I would argue that it is the affective relation between the self and others at the heart of the thing – as our concern with self-optimisation and internalised connection with the capitalist agent atomises us as individuals, we are increasingly compelled by management not only to be ourselves (Fleming and Sturdy, 2009) and to know ourselves (Fejes and Dahlstedt, 2013) but to open up ourselves completely. In her reference to The Circle, Moore seems to agree (p. 216). I suggest that in seeking to generate knowledge through the quantified ‘people analysis’ that the text describes, we find ourselves moved apart from one another. It is a feigned connection. To ‘profile’ someone is to look askew, both at others and a misdirection of our internal gaze. Self-awareness, found through self-tracking by some of Moore’s research participants, is a gaze upon the self derived externally from an economically rational neoliberalism and Cartesian dualism: the managerial self subordinates the (risky) body to the (rational) mind (p. 115).
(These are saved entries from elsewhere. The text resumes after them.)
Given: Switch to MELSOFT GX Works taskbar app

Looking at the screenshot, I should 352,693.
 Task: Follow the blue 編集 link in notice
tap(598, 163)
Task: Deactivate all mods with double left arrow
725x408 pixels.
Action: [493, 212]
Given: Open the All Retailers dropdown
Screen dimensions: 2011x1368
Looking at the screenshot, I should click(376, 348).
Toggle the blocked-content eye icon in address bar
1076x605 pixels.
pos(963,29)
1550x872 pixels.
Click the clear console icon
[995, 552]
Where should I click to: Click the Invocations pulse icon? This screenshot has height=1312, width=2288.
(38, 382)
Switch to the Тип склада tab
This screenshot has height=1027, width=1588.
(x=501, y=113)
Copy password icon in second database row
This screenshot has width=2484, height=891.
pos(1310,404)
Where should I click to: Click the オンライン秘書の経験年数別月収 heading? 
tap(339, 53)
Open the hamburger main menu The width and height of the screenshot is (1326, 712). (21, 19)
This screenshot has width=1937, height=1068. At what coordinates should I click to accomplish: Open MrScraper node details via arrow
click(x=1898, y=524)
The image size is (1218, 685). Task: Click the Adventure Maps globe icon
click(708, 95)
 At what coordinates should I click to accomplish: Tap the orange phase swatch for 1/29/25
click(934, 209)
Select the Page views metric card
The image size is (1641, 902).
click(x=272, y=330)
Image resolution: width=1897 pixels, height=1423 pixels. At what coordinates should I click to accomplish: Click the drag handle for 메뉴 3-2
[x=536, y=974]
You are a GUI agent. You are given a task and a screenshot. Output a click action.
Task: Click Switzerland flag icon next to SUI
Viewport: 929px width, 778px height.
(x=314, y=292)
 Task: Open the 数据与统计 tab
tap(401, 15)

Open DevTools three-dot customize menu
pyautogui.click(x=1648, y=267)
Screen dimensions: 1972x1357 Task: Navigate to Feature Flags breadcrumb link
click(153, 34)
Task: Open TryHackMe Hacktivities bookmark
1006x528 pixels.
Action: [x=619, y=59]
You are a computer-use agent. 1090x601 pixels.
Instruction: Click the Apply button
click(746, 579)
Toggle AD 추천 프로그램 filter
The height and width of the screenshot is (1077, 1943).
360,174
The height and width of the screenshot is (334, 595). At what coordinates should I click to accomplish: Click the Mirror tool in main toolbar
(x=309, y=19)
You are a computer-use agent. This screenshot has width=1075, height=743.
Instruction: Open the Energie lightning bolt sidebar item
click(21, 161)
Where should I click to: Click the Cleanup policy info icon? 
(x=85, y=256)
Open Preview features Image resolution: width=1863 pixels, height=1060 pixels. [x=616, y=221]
Drawing from Spinoza, the fundamental relationality of the human existence, and the inseparability of the mind/body, the author suggests a hopeful opening: the recovery of affect – something that transcends consciousness – as relation to others. Affective solidarity enabled by a recognition of class consciousness becomes a way of re-locating power in the collective.
The book calls for more research on resistance to tracking and on corporeal experience of precarity. In addition to this, I would advocate for further attention to the false neutrality of quantification, something that Moore highlights throughout her analyses. The book warns of the potential for discrimination based on health and wellness and considers entrenched forms of discrimination with regard to how gender inequalities may be reproduced and exacerbated by quantification, but the same critique notably needs to be extended to the marginalisation of people of colour and to Whiteness in quantified precarity. Similarly, where the book points to the ways in which the levers of biopower, operating at a distance, have crept into the intimacies of our autonomic selves, the idea that data generated by self-tracking enable a learning about ourselves warrants further thought regarding the possibilities for eudaimonia in the era of agility: let us consider how we might know and value ourselves outside of, and resisting, agile’s intensification.